Danke für »Klickdepp«.
[Herr Kreye heißt wirklich Andrian, nicht Adrian]
[…] Die Süddeutsche Zeitung mal wieder mit Blogs […]
Gerade heute früh fielen mir die bunten Bildchen in der rechten Spalte der SZ auf. Abgestumpft von den seit über fünf Jahren vor sich hingammelnden, immergleichen Klickstrecken hatte ich aber keinerlei Impuls, draufzuklicken. Nun habe ich mal quergelesen, es ist wohl tatsächlich kein purer Müll – ob’s zur regelmäßigen Lektüre taugt, wird man feststellen. Was mich am Rande allerdings wundert: Warum ist das Umweltblog englischsprachig?

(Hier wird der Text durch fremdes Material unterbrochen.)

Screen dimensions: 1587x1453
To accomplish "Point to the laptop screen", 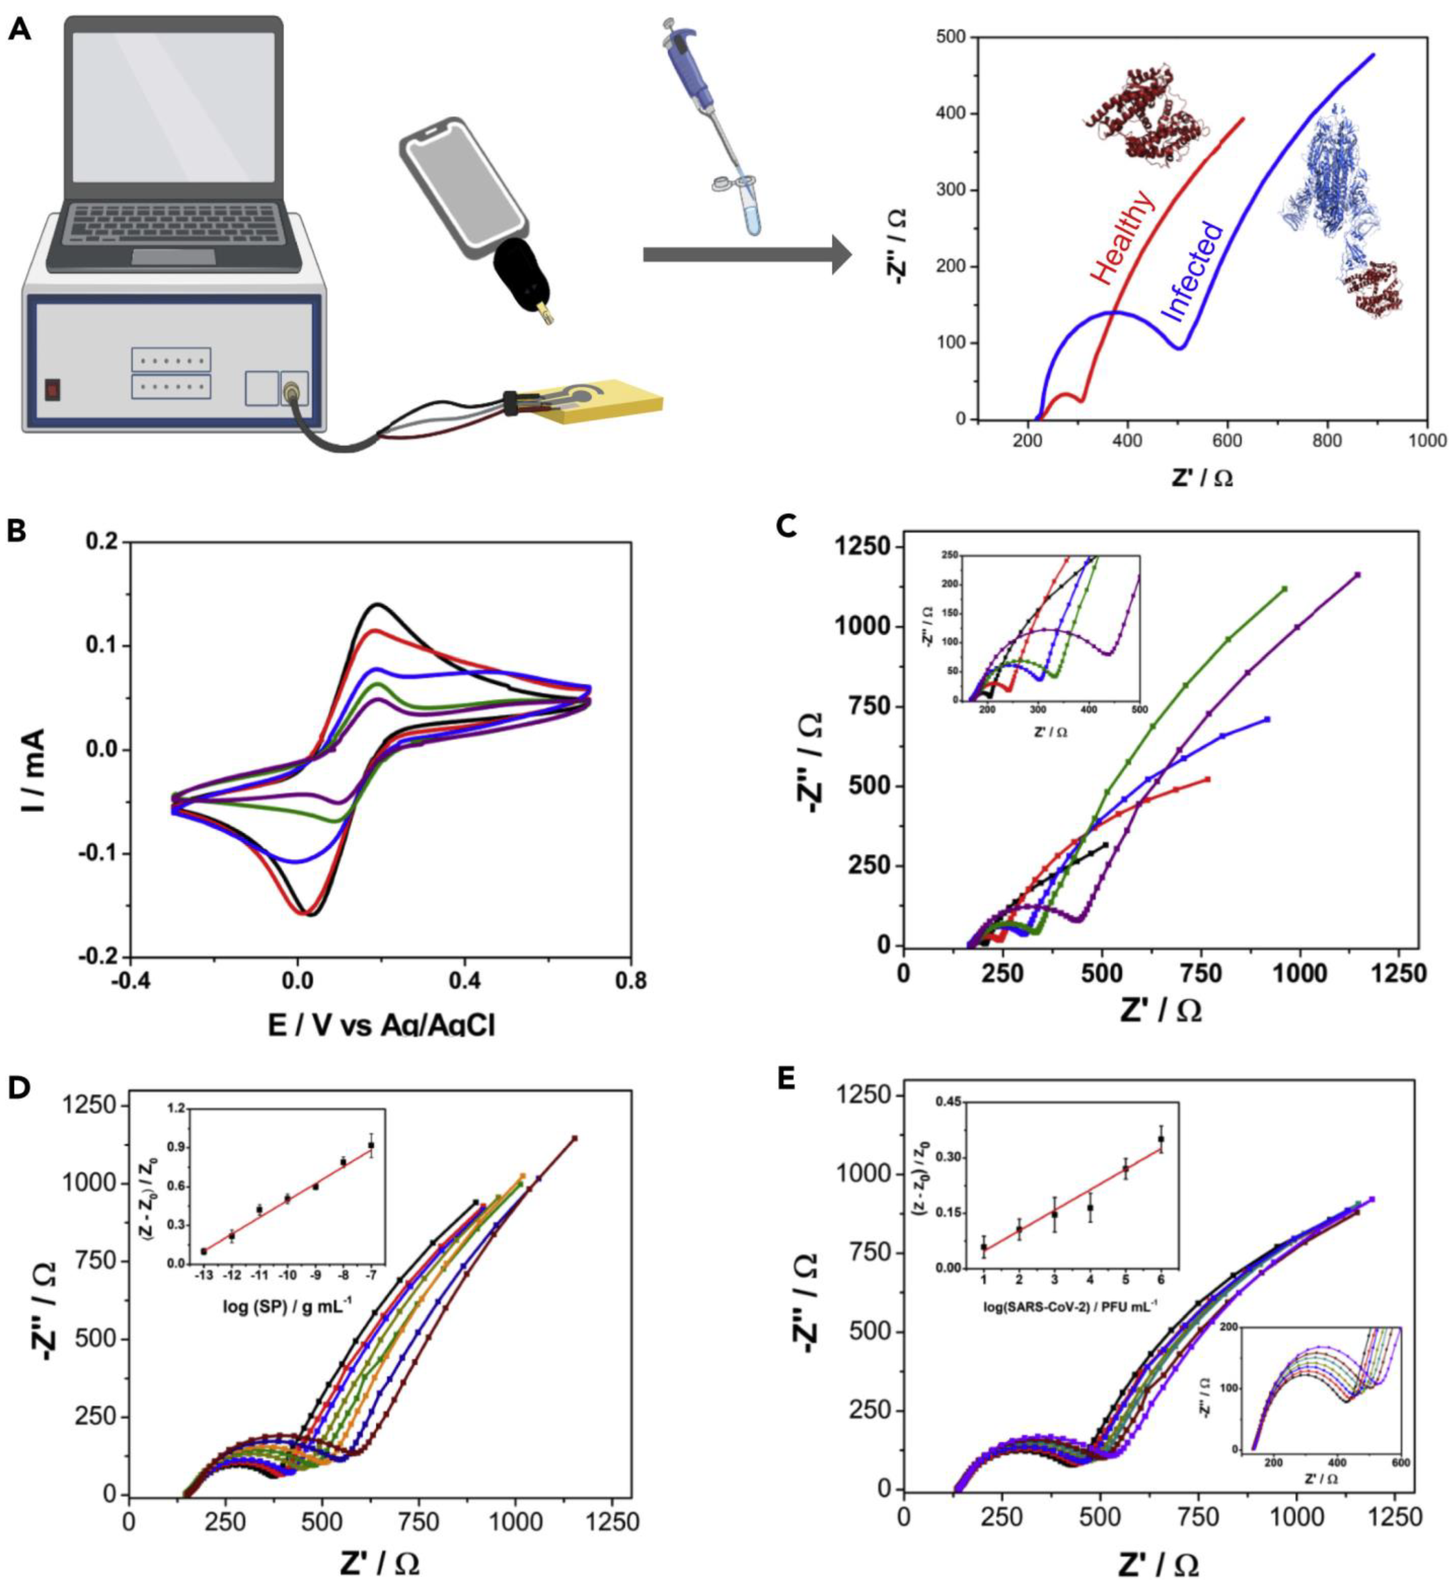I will pyautogui.click(x=173, y=110).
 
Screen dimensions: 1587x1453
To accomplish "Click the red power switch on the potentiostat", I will pyautogui.click(x=52, y=389).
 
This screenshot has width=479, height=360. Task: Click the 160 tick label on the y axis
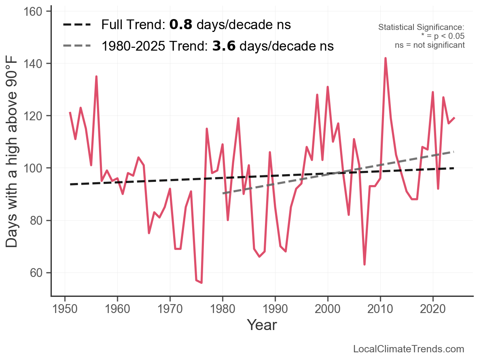click(x=36, y=12)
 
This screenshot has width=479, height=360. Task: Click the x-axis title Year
click(x=262, y=325)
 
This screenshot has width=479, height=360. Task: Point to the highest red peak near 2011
click(x=386, y=58)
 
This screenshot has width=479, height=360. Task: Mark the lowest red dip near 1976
click(x=201, y=283)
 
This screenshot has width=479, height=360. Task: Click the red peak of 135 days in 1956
click(x=96, y=77)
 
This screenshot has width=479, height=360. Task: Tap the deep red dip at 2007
click(x=365, y=264)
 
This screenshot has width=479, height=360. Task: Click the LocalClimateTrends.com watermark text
click(x=409, y=349)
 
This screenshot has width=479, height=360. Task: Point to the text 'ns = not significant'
click(x=430, y=45)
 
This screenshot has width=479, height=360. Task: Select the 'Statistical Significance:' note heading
click(x=421, y=27)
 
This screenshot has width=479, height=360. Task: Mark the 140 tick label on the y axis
click(x=36, y=64)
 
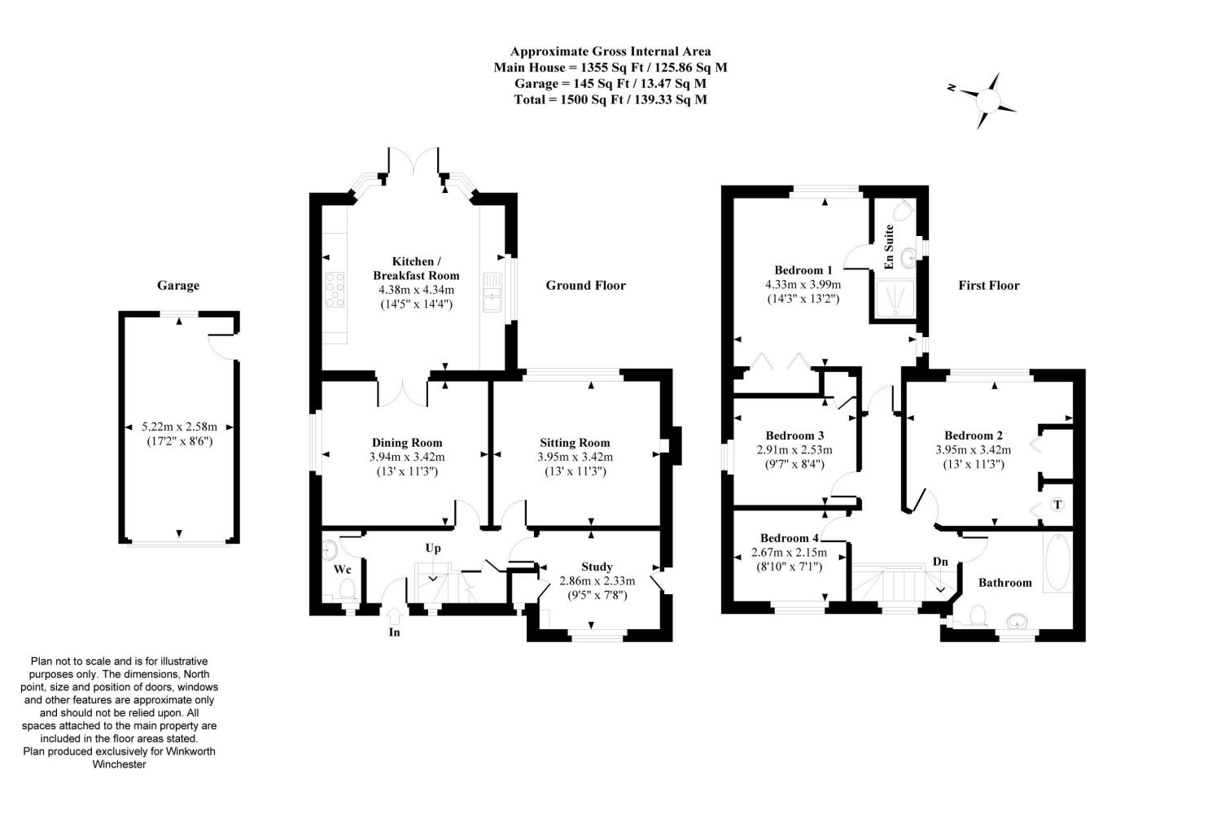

Erfolg hat, was gelesen wird. Gelesen wird, was lesenswert geschrieben ist. Im Grunde ist das ‘Geheimnis’ doch immer ganz schlicht …
Hmnja. Man muss die lesenswerten Dinge eben auch finden können. Und da hat die SZ einiges an Hürden aufgebaut über die Jahre: Wer will schon täglich im Müll wühlen und nachsehen, ob mal eine Pfandflasche drinliegt?
Och nöö, ausgerechnet der Boie macht da jetzt auf Blogger? Wenn das die Qualitätsoffensive der SZ ist, bin ich allerdings dezent skeptisch.
Was kann der Boie dafür, dass er einmal das Pech hatte, von Stefan Niggemeier seinem Gossenmob (http://blogbar.de/archiv/2007/07/13/dieses-bigotte-frauenverachtende-blatt-bildblogleser-geben-auskunft-uber-alice-schwarzer/ ) vorgeworfen zu werden? Nur weil er ein paar Kaufschmierern gesagt hat, dass sie nichts auf die Reihe bringen?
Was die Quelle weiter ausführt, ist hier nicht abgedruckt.